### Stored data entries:
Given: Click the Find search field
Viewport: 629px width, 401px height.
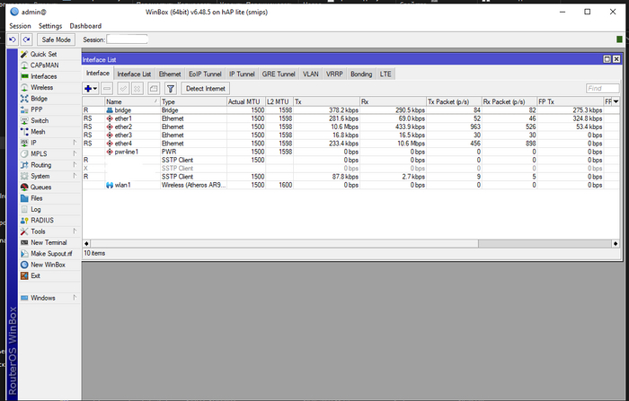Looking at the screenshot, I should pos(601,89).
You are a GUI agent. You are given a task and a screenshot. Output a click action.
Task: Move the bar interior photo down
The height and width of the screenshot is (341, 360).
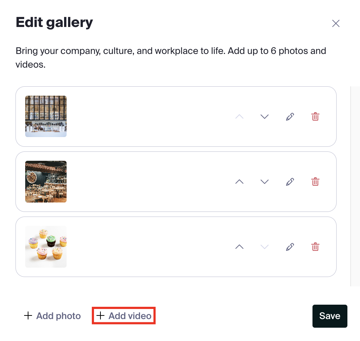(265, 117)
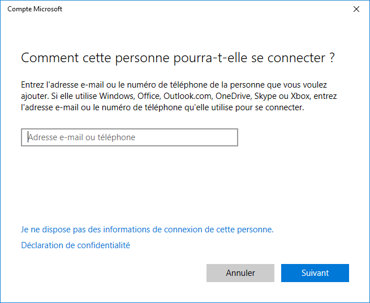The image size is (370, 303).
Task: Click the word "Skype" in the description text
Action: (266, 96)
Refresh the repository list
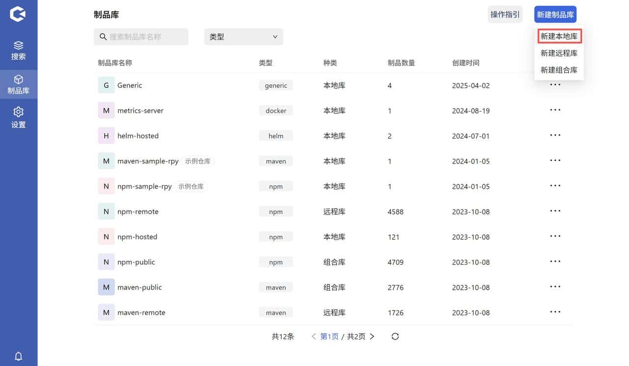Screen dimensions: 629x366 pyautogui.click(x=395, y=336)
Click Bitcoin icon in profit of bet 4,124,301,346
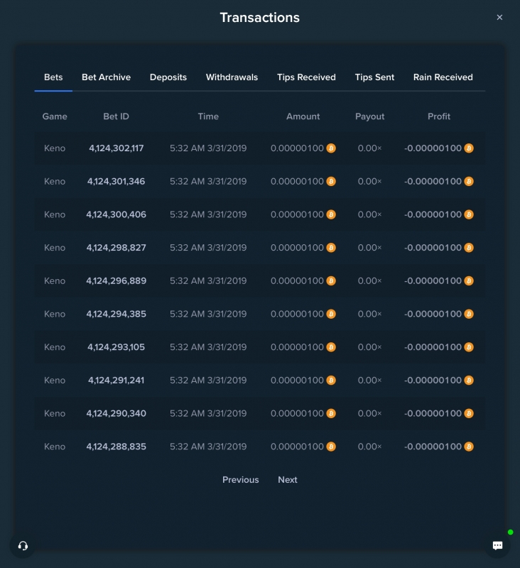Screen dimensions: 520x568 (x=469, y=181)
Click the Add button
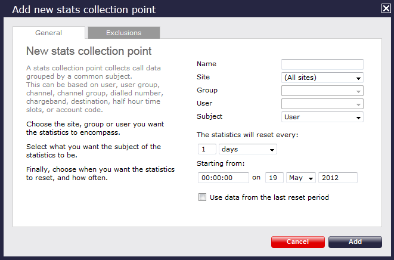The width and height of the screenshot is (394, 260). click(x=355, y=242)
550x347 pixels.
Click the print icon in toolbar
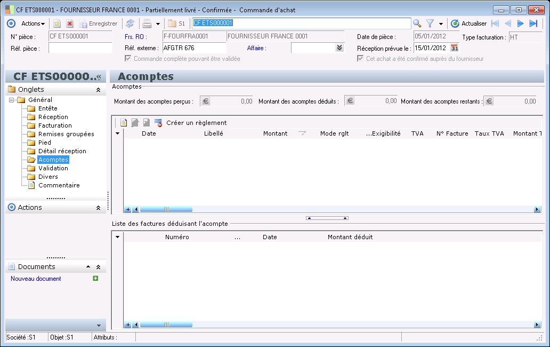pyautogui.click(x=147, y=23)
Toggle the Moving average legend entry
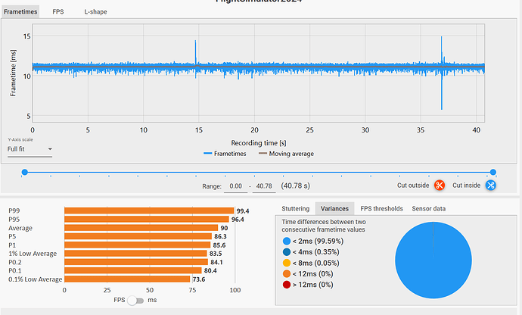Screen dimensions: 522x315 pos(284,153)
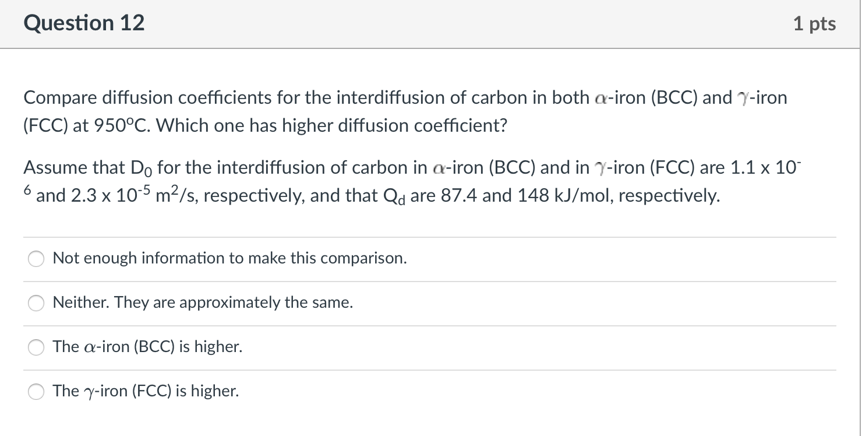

### Task brief:
Word for word, repeat the lines of data above, omitting every picture.

### Output for this exercise:
Given: Click the Find search field
Viewport: 629px width, 401px height.
Looking at the screenshot, I should pos(601,89).
You are a GUI agent. You are given a task and a screenshot. Output a click action.
Task: Move the bar interior photo down
The height and width of the screenshot is (341, 360).
(265, 117)
The image size is (370, 303).
Task: Click the word "Skype" in the description text
Action: (266, 96)
Refresh the repository list
Screen dimensions: 629x366 pyautogui.click(x=395, y=336)
Click Bitcoin icon in profit of bet 4,124,301,346
Screen dimensions: 520x568 (x=469, y=181)
Click the Add button
The width and height of the screenshot is (394, 260). click(x=355, y=242)
550x347 pixels.
Click the print icon in toolbar
pyautogui.click(x=147, y=23)
Toggle the Moving average legend entry
Screen dimensions: 522x315 pos(284,153)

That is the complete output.